O magnífico filme Inherit the Wind (O Vento Será Tua Herança), de 1960, teve Frederic March no papel de Bryan (no filme chamado de Mathew Harrison Brady), Spencer Tracy no papel de Darrow (no filme chamado de Henry Drumond), e Gene Kelley no papel do principal jornalista a cobrir o julgamento (no filme chamado de E. K. Hornbeck), aparentemente um personagem inventado para dar dinamicidade à narrativa.

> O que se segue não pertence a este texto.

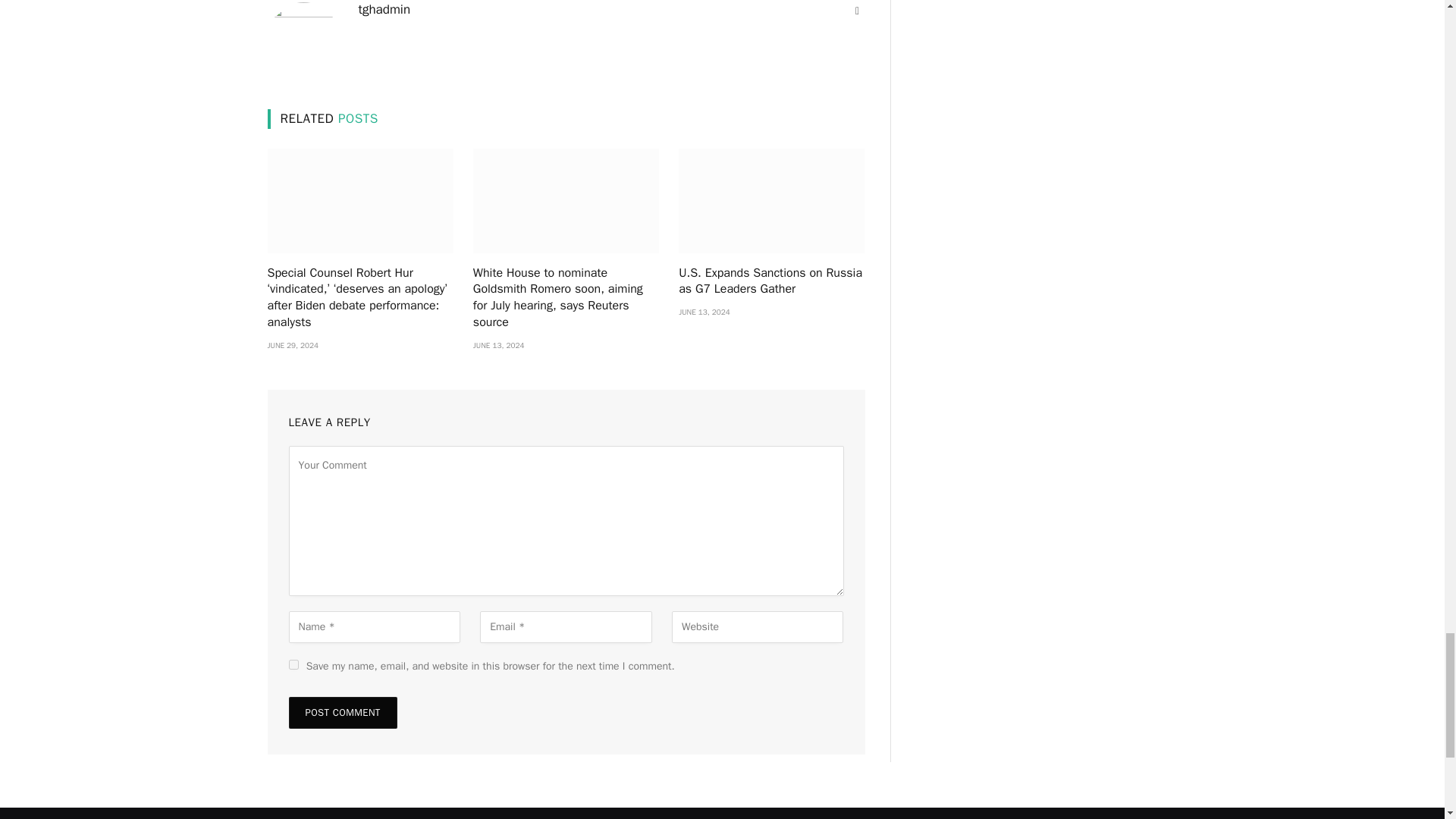
Posts by tghadmin (384, 9)
Post Comment (342, 712)
Website (856, 11)
yes (293, 664)
Given the description of an element on the screen output the (x, y) to click on. 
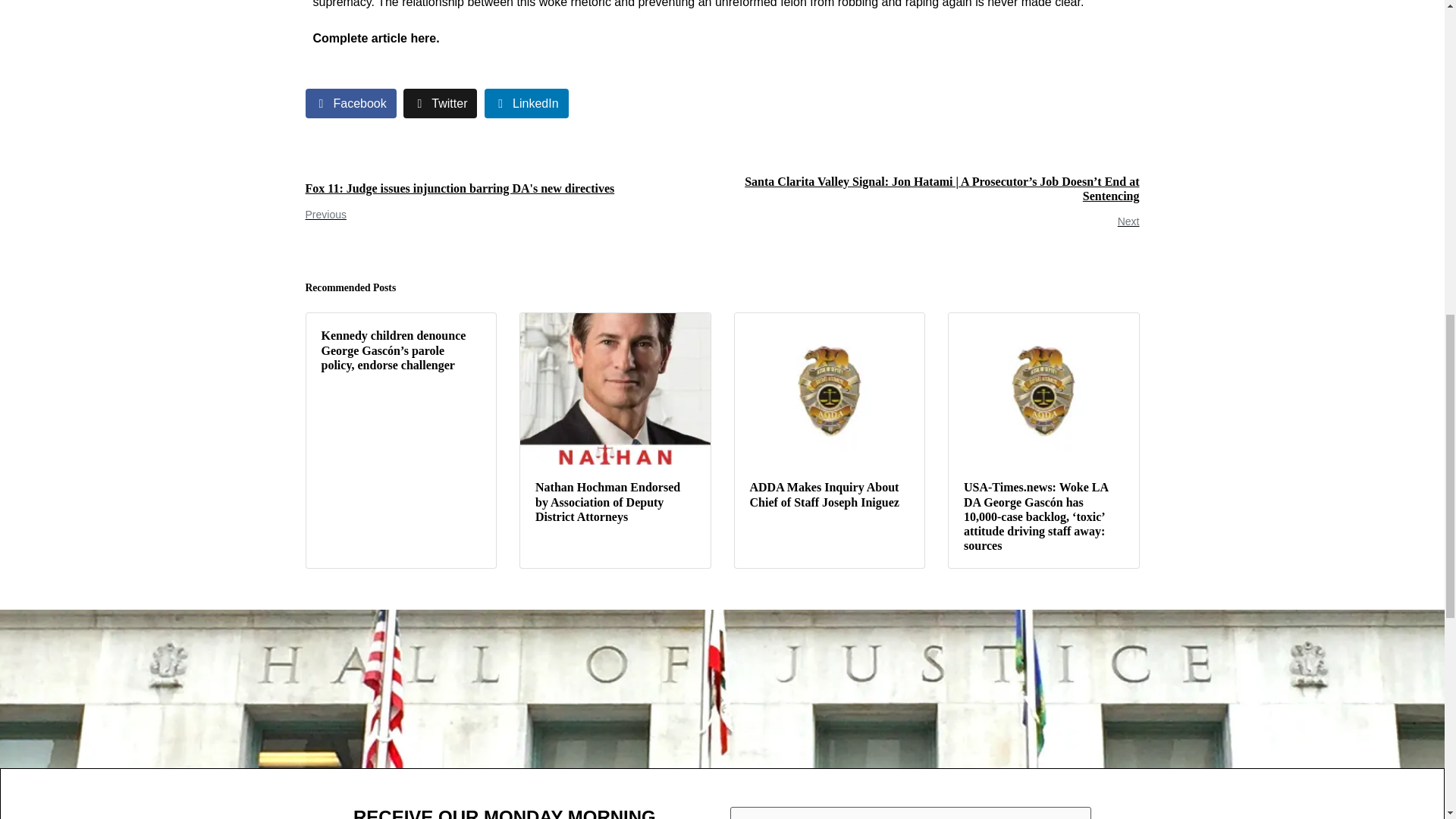
Twitter (440, 102)
Fox 11: Judge issues injunction barring DA's new directives (508, 203)
Complete article here. (376, 38)
Facebook (350, 102)
LinkedIn (526, 102)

Dick York, à época um obscuro ator jovem, mas que viria se tornar um famoso comediante na TV americana, fez o papel de John T. Scopes (no filme chamado de Bertram T. Cates). O papel de Scopes/York no filme foi menor, os destaques cabendo a Darrow/Tracy e Bryan/March.

O personagem que representou William Jennings Bryan, o conhecido e famoso líder dos Presbiterianos Fundamentalistas, foi ridicularizado no filme. Isso fez com que os que assistiam ao filme sem conhecer por dentro a controvérsia concluíssem que os Fundamentalistas eram um bando de retrógrados ignorantes. No fim do filme ele morre de frustração por uma vitória que foi mais uma derrota do que propriamente uma vitória real.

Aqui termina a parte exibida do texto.